Bettina Adam said she fled after the rebels attacked the Tine police and government forces retaliated in July 2003. “The next day we all left,” she said.

But Adam came back three months ago and she berated the others for not returning home.

“They don’t want to do anything — they don’t want to work. This was a window of opportunity months ago and they did not take it,” she said. “They just want the problem to continue.”

Row after row of huts sit empty, some destroyed by bombing and many shops looted and burned. Rubbish and dead animal carcasses fill the sandy streets. There’s no electricity and the police complain that the well water is dirty.

Residents say they don’t go back to their houses because the authorities prefer to have them gathered together in buildings to protect or control them.

ILLEGAL ALCOHOL

A few hundred metres (yards) away across the border in Chadian Tine, the contrast is stark. The streets are lively and the market booming. Sudanese armed forces were the only people to be seen in Sudanese Tine’s market.

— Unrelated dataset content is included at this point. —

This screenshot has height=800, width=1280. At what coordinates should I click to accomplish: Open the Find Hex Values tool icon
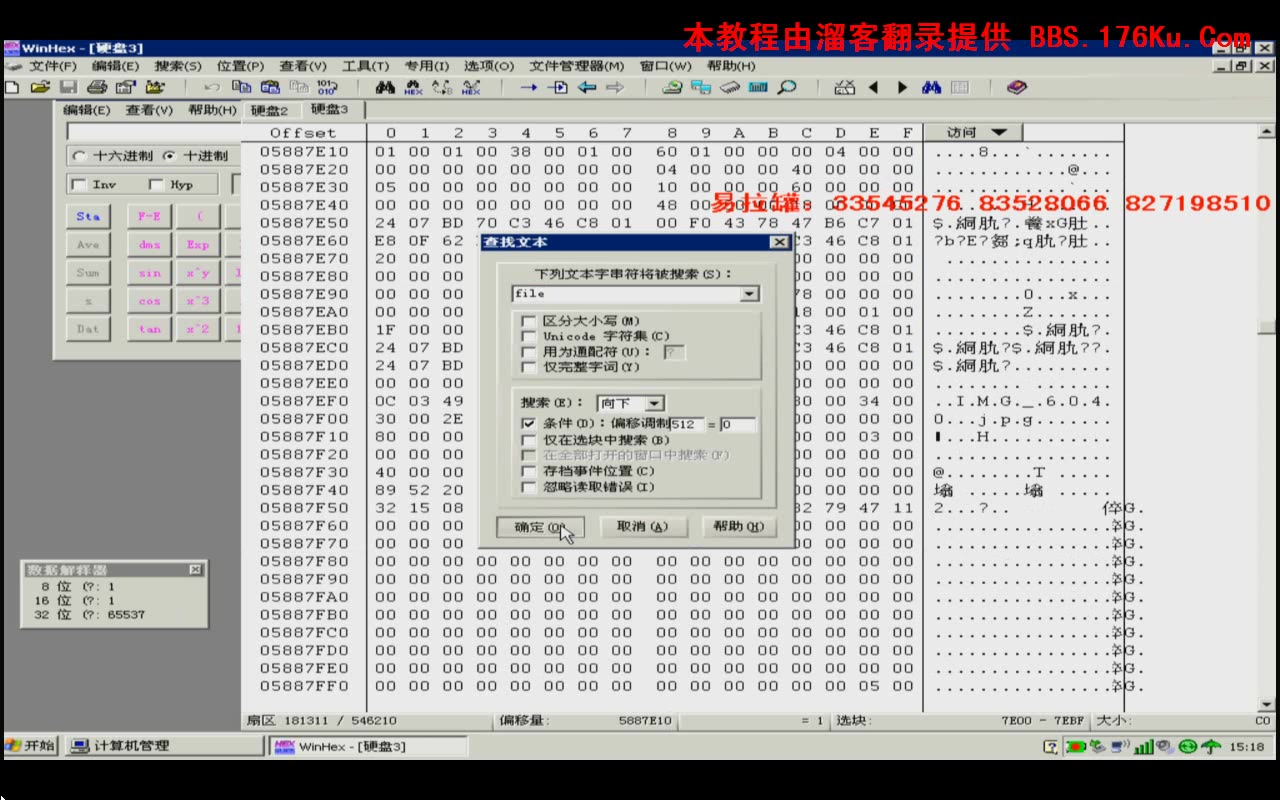point(413,87)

But Adam said she still was not going to return to Chad, where she spent a year and a half as a refugee.

“Sudan is my country. This is where I am from,” she said. Her husband works in the market selling goods, mainly to government soldiers.

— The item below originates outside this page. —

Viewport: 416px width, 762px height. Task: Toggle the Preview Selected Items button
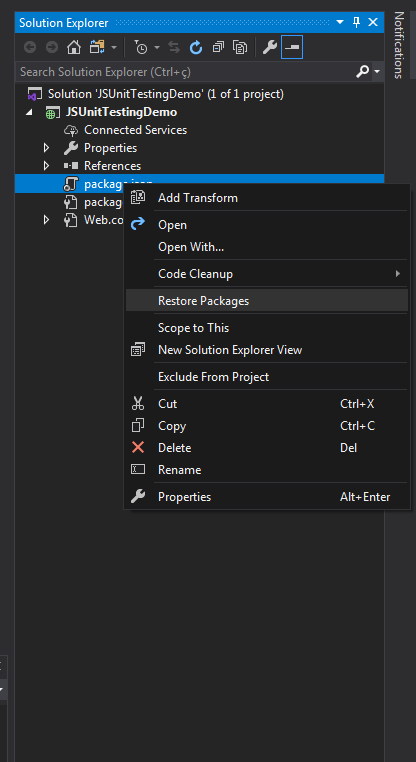[292, 47]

For others there is no work. Hawa Adam said she had to brew illegal alcohol to survive.

“We sell it to the army and other citizens,” she said. “But the police … beat us because of this.” She said the only food they got was given to them by army soldiers.

Police Chief Salih Mubarak said the only security problems in Tine were drunkenness and hashish smuggling over the open border. “They get drunk all the time and this causes trouble,” he said. His deputy denied they beat anyone for making alcohol.

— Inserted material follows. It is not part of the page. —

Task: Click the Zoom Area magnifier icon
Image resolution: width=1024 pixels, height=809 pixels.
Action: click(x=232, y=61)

There is about one policeman for three citizens in Tine and at least 3,000 soldiers are encamped outside the town.

“This must be one of the most secure areas in Sudan,” said deputy police chief Murad Ibrahim.

Yasser Abu Bakr said just under 100 people who had returned to Sudanese Tine later went back over the border because they found no work, the town was desolate and they were running from the police for making alcohol.

“Their stories stop people coming back,” he said. “But also the people are scared. They do not believe there is now security here.”